What needs to be done - Which rows below contain the word "arrow"? Pick out each of them and copy it whole.
>> BEGIN Records shown
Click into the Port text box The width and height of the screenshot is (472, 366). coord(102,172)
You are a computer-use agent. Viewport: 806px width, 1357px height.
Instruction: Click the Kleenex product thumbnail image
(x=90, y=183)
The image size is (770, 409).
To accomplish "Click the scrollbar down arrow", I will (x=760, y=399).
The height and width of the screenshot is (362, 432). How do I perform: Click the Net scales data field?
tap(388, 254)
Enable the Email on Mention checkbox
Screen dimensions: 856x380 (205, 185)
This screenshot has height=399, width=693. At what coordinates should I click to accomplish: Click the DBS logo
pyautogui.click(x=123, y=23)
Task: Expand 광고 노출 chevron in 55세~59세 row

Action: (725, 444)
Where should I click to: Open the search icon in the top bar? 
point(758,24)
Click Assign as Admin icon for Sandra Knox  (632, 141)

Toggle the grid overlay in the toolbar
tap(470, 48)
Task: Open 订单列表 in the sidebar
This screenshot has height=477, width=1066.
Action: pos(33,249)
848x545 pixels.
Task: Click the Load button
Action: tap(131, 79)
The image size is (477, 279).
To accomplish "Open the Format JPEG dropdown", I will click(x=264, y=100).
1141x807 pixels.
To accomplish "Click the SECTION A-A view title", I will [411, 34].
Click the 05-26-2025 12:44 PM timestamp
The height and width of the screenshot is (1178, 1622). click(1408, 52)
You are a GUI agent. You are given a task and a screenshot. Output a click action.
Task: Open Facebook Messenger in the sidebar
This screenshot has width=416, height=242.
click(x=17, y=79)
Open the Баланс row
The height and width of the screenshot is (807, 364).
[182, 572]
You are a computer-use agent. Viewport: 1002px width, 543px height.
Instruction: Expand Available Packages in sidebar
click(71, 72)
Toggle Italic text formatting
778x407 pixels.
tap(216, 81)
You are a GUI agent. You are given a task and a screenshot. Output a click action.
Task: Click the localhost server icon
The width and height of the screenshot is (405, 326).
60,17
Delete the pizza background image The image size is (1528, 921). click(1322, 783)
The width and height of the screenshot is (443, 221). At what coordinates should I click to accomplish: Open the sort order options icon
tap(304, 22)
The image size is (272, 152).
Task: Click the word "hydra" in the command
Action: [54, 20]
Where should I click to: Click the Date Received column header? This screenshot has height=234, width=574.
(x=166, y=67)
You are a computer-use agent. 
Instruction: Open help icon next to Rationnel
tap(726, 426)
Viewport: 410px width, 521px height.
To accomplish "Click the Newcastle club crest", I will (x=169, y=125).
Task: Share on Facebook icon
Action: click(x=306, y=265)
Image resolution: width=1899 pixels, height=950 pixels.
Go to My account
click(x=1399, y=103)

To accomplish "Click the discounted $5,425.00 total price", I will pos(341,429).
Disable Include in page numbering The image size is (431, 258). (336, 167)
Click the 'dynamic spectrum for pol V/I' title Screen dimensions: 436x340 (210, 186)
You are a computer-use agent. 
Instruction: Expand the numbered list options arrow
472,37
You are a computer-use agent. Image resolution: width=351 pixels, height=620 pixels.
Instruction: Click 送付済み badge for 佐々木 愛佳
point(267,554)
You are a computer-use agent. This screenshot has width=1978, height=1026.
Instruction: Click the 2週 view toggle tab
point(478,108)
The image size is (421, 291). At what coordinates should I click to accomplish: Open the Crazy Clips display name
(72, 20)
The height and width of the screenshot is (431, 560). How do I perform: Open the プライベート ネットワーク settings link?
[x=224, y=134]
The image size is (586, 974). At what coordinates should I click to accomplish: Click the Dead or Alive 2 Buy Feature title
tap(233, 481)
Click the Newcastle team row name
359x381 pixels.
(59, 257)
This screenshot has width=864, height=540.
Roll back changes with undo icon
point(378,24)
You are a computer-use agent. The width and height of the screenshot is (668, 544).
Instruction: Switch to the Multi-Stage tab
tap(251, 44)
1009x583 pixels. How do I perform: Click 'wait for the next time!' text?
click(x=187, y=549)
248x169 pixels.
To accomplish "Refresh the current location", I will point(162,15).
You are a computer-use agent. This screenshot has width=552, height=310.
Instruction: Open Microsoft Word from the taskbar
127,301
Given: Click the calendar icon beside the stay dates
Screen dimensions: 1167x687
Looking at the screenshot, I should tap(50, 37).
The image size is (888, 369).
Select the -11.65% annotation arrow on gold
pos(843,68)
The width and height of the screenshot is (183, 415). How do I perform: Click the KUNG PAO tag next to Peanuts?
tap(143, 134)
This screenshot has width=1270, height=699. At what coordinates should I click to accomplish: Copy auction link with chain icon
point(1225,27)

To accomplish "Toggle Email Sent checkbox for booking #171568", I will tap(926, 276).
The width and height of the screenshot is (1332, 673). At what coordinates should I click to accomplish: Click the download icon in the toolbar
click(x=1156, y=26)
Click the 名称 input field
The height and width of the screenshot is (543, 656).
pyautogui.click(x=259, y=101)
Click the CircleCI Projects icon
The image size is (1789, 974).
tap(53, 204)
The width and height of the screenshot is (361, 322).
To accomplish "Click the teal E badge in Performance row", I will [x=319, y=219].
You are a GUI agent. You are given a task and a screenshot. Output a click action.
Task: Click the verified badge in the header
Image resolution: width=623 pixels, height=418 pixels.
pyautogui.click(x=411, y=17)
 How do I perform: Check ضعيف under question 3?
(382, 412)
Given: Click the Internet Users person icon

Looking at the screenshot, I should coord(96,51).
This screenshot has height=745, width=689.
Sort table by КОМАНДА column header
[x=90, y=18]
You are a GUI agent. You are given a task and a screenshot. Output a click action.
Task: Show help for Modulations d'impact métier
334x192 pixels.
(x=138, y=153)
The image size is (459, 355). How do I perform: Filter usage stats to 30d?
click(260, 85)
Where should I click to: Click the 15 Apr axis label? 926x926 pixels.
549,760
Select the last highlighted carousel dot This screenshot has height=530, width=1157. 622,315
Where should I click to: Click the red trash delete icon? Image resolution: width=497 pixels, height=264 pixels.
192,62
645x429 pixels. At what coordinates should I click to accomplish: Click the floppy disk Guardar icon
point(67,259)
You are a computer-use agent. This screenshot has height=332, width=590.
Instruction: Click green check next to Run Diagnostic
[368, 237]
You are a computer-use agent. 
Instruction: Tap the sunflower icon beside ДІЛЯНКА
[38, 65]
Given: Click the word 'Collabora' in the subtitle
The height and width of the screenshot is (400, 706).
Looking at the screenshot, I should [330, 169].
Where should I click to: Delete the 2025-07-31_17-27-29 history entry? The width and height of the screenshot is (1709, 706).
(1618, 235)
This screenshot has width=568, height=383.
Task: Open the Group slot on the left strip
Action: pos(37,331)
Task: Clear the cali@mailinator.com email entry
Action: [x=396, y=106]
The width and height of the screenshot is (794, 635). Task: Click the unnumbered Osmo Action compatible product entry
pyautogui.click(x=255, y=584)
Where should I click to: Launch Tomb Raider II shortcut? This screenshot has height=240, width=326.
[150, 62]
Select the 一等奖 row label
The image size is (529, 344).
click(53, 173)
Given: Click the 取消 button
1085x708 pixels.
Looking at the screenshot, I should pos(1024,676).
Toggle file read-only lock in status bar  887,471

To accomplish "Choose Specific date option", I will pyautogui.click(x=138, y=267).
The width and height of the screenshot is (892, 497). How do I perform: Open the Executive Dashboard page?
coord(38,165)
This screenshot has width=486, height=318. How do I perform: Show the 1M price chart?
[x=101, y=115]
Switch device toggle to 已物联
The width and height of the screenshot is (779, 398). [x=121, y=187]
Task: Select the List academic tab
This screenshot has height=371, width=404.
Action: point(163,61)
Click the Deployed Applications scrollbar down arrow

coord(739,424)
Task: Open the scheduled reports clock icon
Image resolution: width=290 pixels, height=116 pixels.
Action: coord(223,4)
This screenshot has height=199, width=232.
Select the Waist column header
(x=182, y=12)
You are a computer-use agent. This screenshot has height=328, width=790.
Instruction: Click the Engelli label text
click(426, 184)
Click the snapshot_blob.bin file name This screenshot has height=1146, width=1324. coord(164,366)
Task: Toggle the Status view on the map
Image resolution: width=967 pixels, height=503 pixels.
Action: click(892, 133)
>> END Records shown
Answer for the task -
To accomplish "Click the scrollbar down arrow", I will (x=760, y=399).
Instruction: Expand the numbered list options arrow
Select the -11.65% annotation arrow on gold
Click the Deployed Applications scrollbar down arrow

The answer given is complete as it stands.